MicroRNA-185 regulates spinal cord injuries induced by thoracolumbar spine compression fractures by targeting transforming growth factor-β1.

Abstract

The aims of the present study were to examine the expression of transforming growth factor (TGF)-β1 and microRNA (miR)-185 in the bone tissue, blood and cerebrospinal fluid of patients with spinal cord injuries and to evaluate the regulation of spinal cord injuries by miR-185. A total of 44 patients with spinal cord injuries induced by thoracolumbar spine compression fractures, who were hospitalized at Luoyang Orthopedic-Traumatological Hospital between June 2012 and February 2015 were enrolled in the present study. Among the patients enrolled, 18 underwent surgery between 1 and 7 days following fracture, and 26 patients underwent surgery between 8 and 14 days following fracture. Bone tissue, peripheral blood and cerebrospinal fluid were subsequently harvested from patients for analysis. Reverse transcription-quantitative polymerase chain reaction was performed to determine the expression of miR-185 and TGF-β1 mRNA. Western blotting was performed to evaluate TGF-β1 protein expression in bone tissue and ELISA was employed to quantify TGF-β1 protein expression in the blood and cerebrospinal fluid. TGF-β1 mRNA and protein levels in bone tissue, blood and cerebrospinal fluid from patients who underwent surgery 8-14 days post-fracture were significantly higher than those who underwent surgery 1-7 days post-fracture (P<0.05). By contrast, miR-185 levels were significantly lower in bone tissue, blood and cerebrospinal fluid from patients who underwent surgery 8-14 days post-fracture compared with those who underwent surgery 1-7 days post-fracture (P<0.05).

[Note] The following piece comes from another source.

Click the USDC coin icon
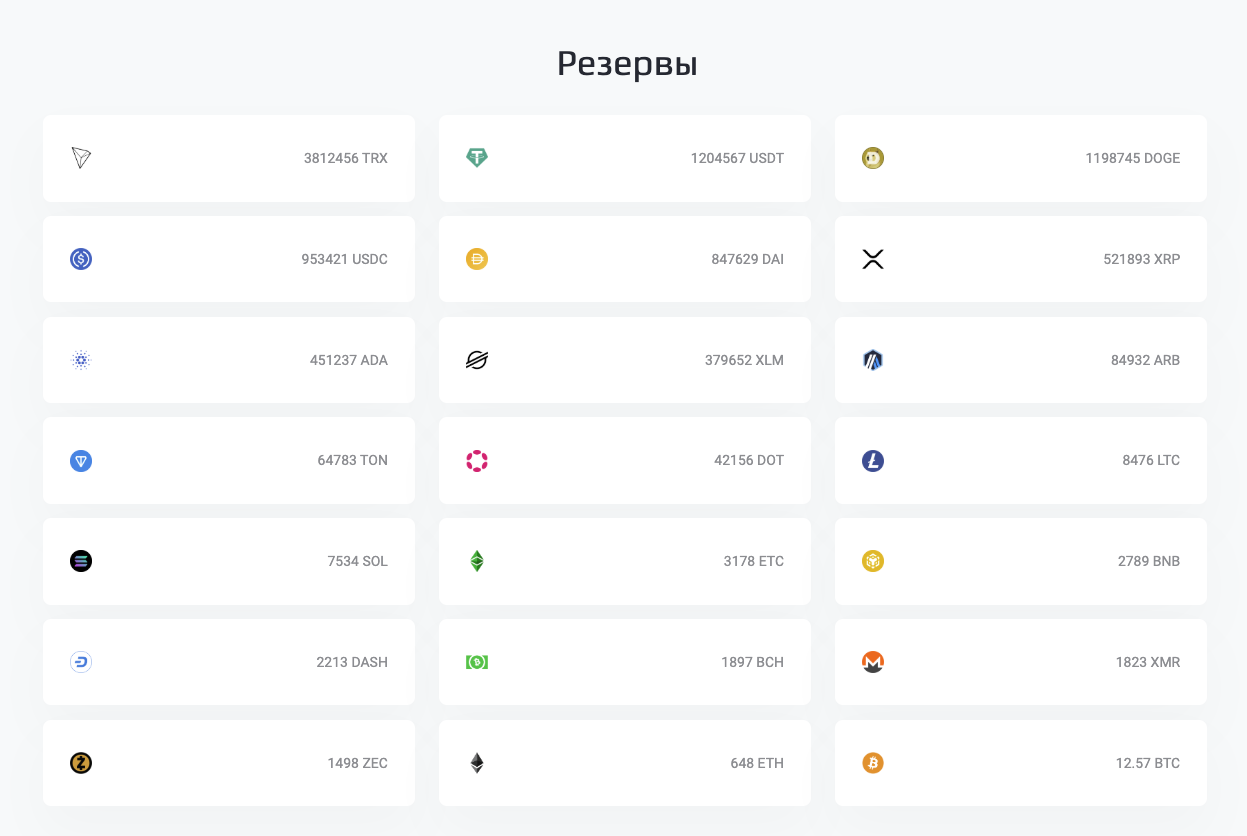Viewport: 1247px width, 836px height. click(x=81, y=259)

The results of the present study desmonstrate that the upregulation of TGF-β1 in the bone tissue, blood and cerebrospinal fluid of patients with spinal cord injuries induced by thoracolumbar spine compression fractures is correlated with the downregulation of miR-185. Furthermore, miR-185 may target TGF-β1, affecting its transcription and translation, indicating that it serves an important role in spinal cord injuries induced by thoracolumbar spine compression fractures.